Anno di pubblicazione: 2014

Buozzi, operaio socialista di umili origini, costretto a lasciare la scuola a undici anni
ma deciso ad acquisire competenze per conoscere il mestiere e la politica, fu ai vertici della
Fiom e Cgdl. Il suo percorso è stato fin qui un po’ appiattito, da un lato, sull’esilio a cui
fu costretto dalla fine del 1926, quando rifiutò l’autoscioglimento della Cgdl (accettato
nel 1927 da Rigola e D’Aragona, ma non da una Cgdl clandestina guidata in Italia da
Ravazzoli), rifondò a Parigi l’organizzazione (ne era stato l’ultimo segretario) facendola
aderire alla Concentrazione antifascista e riconoscere dalla Fsi di Amsterdam. Dall’altro
sul biennio 1943-1944 in cui, dopo la detenzione iniziata nel 1941 in Francia, con Di
Vittorio egli fu un protagonista delle trattative per la rinascita della Cgil in Italia.
Il contributo di Buozzi alle lotte operaie degli anni ’10 e ’20 non era stato affrontato
così a fondo dalla storiografia. L’ampio e documentato libro di Mammarella colma la
lacuna sebbene, per la fase dell’esilio, non offra materiale d’archivio reperito in Francia.
Buozzi, segretario della Fiom dal 1912, ancor prima di lottare contro i fascisti fu coinvolto
in violente dispute interne al mondo socialista, nel Psi come nel sindacato. Rifiutò le
posizioni dei massimalisti e dei sindacalisti rivoluzionari, senza però aderire alla linea di
una parte dei riformisti che, non solo secondo Buozzi, tendeva a rinunciare al socialismo
gradualista in cambio di accordi tra lavoratori e capitalisti frutto più delle concessioni
degli imprenditori che di una lotta di ampio respiro, finalizzata ad ampliare i diritti fondamentali
delle masse.

==*==

— Richiesta dell'esercizio —
Secondo il testo estratto, da quale anno Buozzi fu segretario della Fiom? Per rispondere basta il testo estratto, senza altre fonti.

— Dati forniti —
==*==

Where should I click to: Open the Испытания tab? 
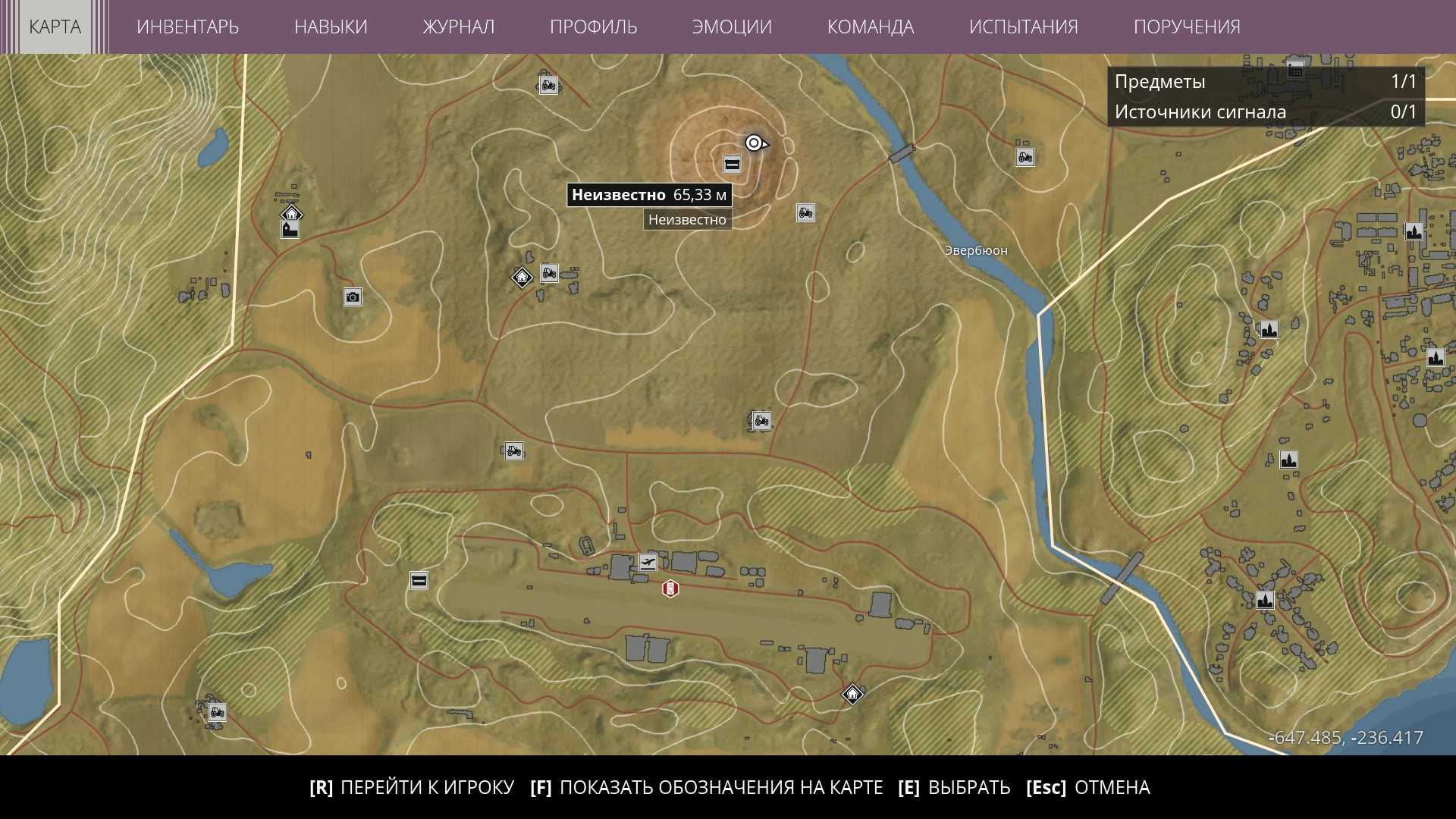[1023, 27]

==*==

— Risposta completa —
Buozzi fu segretario della Fiom dal 1912.